Now Taiwan is democratic, every leader has to be evaluated by the public in this way
Mayor Tzeng Rung-chien of Dashi
Some students wanted to move the statue from its prominent position, but were opposed by more conservative elements at the institution.
Dashi's Mayor Tzeng hopes the park will help people to reflect on Chiang Kai-shek's history and achievements.
"It will help promote a fair discussion and evaluation of Chiang's
leadership," he said.
"Now Taiwan is democratic, every leader has to be evaluated by the public in this way. Also, each of the statues was made by a different artist so it's like an art exhibition. In that sense, it will be something to educate the public."
The park, which will cost more than US$1 million to construct, has already been promised 100 statues from around the island, statues that once graced public buildings, open spaces and schools.
Chiang has an enduring legacy
When complete, it will be home to 200 unwanted statues of the Kuomintang (KMT) leader, who ruled Taiwan with an iron fist for 25 years.
Chiang fled to Taiwan with his Nationalist army in 1949 after being defeated by the communists in China's civil war. He locked up and even executed opponents while in power.
The dismantling of his statues is just another sign that democratic Taiwan neither wants nor needs so many reminders of its authoritarian past.
Last year, the government told schools and government offices to take down its pictures of Chiang, allowing them to have portraits only of the revolutionary Chinese hero Sun Yat-sen and the incumbent president.
But despite this, Chiang's memory still lives on.
Every morning at 9am, a song written to mark his death in 1975 blasts out from loudspeakers in Taipei's Chiang Kai-shek Memorial Hall.
Only last year, his face appeared on new NT$200 bills.
Chiang is a great figure in our modern history... He made a big contribution to our country.

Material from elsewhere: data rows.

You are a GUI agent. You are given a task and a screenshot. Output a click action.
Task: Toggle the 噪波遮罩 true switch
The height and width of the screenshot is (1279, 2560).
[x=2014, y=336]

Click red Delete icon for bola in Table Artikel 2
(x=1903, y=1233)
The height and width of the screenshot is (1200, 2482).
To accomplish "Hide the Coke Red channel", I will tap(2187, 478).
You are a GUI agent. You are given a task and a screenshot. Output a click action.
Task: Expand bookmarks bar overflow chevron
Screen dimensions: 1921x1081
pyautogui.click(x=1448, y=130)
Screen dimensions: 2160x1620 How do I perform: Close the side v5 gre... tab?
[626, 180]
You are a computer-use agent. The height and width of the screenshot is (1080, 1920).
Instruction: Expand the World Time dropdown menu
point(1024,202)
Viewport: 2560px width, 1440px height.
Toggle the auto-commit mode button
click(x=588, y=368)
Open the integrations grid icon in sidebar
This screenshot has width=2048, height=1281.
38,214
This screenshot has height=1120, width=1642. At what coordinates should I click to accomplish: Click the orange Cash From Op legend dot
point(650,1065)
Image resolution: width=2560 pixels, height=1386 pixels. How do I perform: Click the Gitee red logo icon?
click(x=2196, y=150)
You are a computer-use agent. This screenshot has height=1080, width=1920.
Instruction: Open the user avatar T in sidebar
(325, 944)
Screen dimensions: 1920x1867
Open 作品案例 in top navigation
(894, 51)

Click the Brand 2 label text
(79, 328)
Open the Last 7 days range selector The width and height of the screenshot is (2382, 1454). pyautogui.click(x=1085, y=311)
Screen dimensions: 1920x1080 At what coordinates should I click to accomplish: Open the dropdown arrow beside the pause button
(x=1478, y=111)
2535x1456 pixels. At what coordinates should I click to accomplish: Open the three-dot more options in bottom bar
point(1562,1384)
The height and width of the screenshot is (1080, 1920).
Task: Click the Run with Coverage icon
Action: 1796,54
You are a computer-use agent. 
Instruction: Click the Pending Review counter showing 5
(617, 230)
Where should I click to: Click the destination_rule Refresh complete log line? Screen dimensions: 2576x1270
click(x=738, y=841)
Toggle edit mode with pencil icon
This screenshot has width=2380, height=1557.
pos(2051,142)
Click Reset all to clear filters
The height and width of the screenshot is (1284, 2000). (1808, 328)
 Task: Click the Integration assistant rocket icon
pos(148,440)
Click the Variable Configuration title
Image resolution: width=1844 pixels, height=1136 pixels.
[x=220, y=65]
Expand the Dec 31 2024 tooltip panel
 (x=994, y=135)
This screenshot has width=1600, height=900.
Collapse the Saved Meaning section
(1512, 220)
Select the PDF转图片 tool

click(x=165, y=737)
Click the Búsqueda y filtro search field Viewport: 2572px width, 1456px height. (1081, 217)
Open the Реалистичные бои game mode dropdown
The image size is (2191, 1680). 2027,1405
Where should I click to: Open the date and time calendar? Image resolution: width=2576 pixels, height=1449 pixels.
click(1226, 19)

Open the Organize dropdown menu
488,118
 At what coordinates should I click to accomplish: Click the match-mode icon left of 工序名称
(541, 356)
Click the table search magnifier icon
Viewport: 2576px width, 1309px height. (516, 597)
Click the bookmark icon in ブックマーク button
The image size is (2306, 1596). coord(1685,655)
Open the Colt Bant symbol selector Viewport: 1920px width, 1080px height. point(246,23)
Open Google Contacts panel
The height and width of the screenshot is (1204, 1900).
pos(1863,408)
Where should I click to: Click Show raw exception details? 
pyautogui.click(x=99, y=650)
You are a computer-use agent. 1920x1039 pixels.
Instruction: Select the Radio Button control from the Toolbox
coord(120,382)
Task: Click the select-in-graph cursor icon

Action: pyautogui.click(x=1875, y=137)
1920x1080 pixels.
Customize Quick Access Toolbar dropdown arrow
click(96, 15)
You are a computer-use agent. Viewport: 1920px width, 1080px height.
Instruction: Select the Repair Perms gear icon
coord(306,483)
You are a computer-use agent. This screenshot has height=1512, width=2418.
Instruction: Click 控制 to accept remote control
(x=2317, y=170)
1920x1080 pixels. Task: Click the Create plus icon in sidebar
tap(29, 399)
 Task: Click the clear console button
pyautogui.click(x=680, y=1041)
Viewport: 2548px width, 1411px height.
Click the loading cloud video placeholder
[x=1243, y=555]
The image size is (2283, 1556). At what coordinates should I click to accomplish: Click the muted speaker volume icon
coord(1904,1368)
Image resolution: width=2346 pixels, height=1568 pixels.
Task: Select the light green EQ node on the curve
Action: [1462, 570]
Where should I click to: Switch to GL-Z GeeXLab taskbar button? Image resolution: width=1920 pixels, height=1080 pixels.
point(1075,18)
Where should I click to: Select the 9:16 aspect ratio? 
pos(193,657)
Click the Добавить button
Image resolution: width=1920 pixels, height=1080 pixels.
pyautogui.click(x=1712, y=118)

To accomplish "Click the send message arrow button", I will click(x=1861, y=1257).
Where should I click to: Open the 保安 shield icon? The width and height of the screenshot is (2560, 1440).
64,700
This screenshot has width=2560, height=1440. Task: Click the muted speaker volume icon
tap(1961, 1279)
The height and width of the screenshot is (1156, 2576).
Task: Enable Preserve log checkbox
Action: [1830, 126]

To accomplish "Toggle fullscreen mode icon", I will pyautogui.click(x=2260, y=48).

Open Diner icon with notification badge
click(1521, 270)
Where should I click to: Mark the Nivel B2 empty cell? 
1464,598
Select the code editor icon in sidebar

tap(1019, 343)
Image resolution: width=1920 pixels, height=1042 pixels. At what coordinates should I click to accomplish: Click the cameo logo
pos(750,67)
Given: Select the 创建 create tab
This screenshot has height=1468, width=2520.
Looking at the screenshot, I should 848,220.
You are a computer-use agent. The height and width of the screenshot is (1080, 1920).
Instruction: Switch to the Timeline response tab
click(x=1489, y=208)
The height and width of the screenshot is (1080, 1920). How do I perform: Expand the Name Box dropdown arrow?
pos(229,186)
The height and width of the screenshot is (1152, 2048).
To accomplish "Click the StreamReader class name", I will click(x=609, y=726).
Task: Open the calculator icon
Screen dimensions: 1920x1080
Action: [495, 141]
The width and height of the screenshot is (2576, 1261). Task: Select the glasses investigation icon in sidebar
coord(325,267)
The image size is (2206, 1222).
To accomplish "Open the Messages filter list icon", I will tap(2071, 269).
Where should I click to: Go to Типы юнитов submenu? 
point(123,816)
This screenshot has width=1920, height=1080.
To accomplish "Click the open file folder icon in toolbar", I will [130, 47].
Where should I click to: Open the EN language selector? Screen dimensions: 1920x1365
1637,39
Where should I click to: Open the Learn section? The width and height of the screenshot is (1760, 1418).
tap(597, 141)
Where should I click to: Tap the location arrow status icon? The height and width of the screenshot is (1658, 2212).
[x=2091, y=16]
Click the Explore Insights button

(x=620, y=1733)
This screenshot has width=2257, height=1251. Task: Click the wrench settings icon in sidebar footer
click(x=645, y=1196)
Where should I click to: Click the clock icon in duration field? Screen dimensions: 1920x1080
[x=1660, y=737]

When I have children I will bring them here
And although it wasn't until Chiang's death that Taiwan really began its move towards democracy, National Taiwan University sociology professor Chiu Hei-yuan believes the majority of people on the island still have respect for their former leader.
"Some ordinary people here have changed their attitude, but a lot of them haven't. Maybe 30 or 40% have a bad feeling about him, but maybe 60% of them say he was a respectable national leader. Many still think he is a hero."
The professor said this was not unusual, given that many Taiwanese people were educated during the martial law period when the KMT controlled everything and promoted Chiang as a hero.
Some young people, who grew up after the ex-president died, also respect him, believing he did a good job bringing law and order to the island and developing the economy.
One man in his 20s, visiting Chiang's tomb at Dashi, said: "Chiang is a great figure in our modern history, the period I am most interested in. He made a big contribution to our country. When I have children I will bring them here."
Chiang might not be the revered figure he used to be.
Hundreds, if not thousands, of unwanted statues prove that. But it is clear he is not completely forgotten.
And perhaps the former strongman's most enduring legacy is the political mess he left Taiwan's current leaders.
Chiang's flight to Taiwan in 1949, an act that severed the island's
political links with China, is the root cause of today's frosty relationship between Taipei and Beijing.
Their disagreement over Taiwan's future status - will it become officially independent or reunite with the mainland - is Taipei's number one problem.
And until that situation is resolved, the people of Taiwan will not be able to draw a line under the Chiang Kai-shek era.